Speaking of Facebook, we see many individual direct sellers and network marketers opening their own Facebook pages. What would your recommendations to them be in managing their Facebook pages?
That could be the subject of an entire post or more! I’ve written extensively on this topic on my blog. But briefly I can say that it’s important that direct sellers and network marketers consider starting a Facebook Page if they intend to market their business through Facebook, in order to comply with Facebook Terms of Service. And it’s not enough to simply post ads on the page. If a direct seller wants to build a thriving community that leads to measurable results, it’s important to post content of interest to that community. Start by finding content that your company produces…articles, videos, etc. Then, share your own tips and advice too.
One of the articles I wrote had the title 7 Essential Steps for Writing Engaging Facebook Page Updates and may be helpful with this topic.
Another phenomenon is I believe, Twitter. We see lot of activity going on there. What would you say on the opportunities Twitter represents from a direct selling perspective?
Twitter is an interesting social network. We have to be careful not to over-emphasize the importance of Twitter, because at the moment only 8% of the American population at 12 years of age and above is engaged on this tool. However that population is 3 times more likely to be online content creators. Therefore, we have an immense opportunity to engage with people who are influential online, and who may talk positively about our brands to their large groups of followers.
We must be careful not to use just a “broadcast” strategy on Twitter.

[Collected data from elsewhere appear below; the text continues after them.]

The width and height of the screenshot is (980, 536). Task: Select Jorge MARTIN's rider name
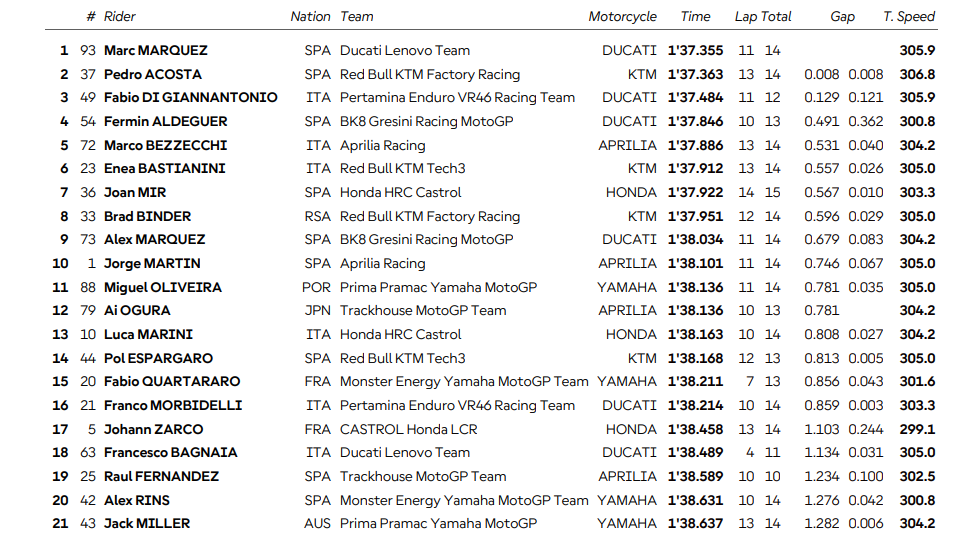pyautogui.click(x=151, y=264)
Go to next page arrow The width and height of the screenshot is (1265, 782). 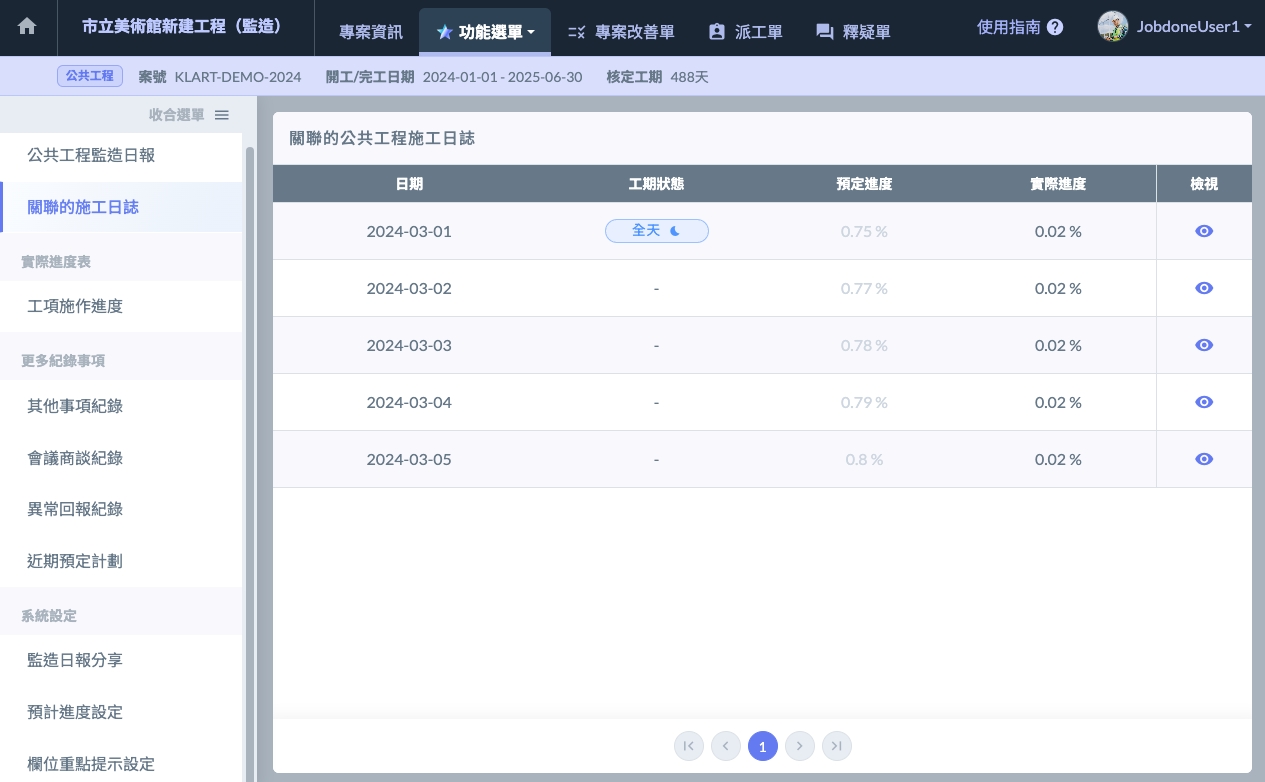click(x=800, y=746)
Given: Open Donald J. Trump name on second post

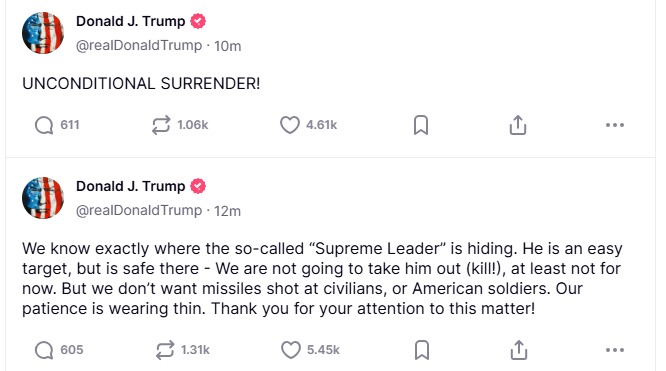Looking at the screenshot, I should (130, 186).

Sometimes we see companies and individual direct sellers go online and simply post ads. The true value of Twitter comes when we engage with others. If you’re not talking to others, and sharing their content too, Twitter won’t work well for you.
Do you think we now have very strong tools at hand to reach younger generations that we have had not before?
Absolutely! Number one among them is not on the Internet at all, but is instead “texting.” Young people are much more likely to get your message if you send it via text. This of course creates its own unique set of challenges, however, because your message is limited to 140 characters. It’s like learning a whole new language!
And when we begin to talk texting, this brings up the entire discussion of mobile devices. We are such a mobile population now, and this makes so much sense for us to explore as an industry, because our salesforce is so mobile. Companies must provide a mobile version of their websites, and companies are also exploring making commission and downline data available via mobile applications. Younger generations expect to be able to communicate with the world through their smartphones (and that doesn’t mean phone calls.) We must be prepared to support them.
The companies and leaders that learn to bridge this gap, and communicate differently to different generations, will be the most successful, in my opinion. Communication is changing fundamentally. Since direct selling is at heart a communication business, we must keep up with the times if we are to remain relevant.
Jennifer, it has once again been a pleasure to have you as my guest. Thank you so much!
Thanks Hakki. It’s a pleasure to connect again. Cheers!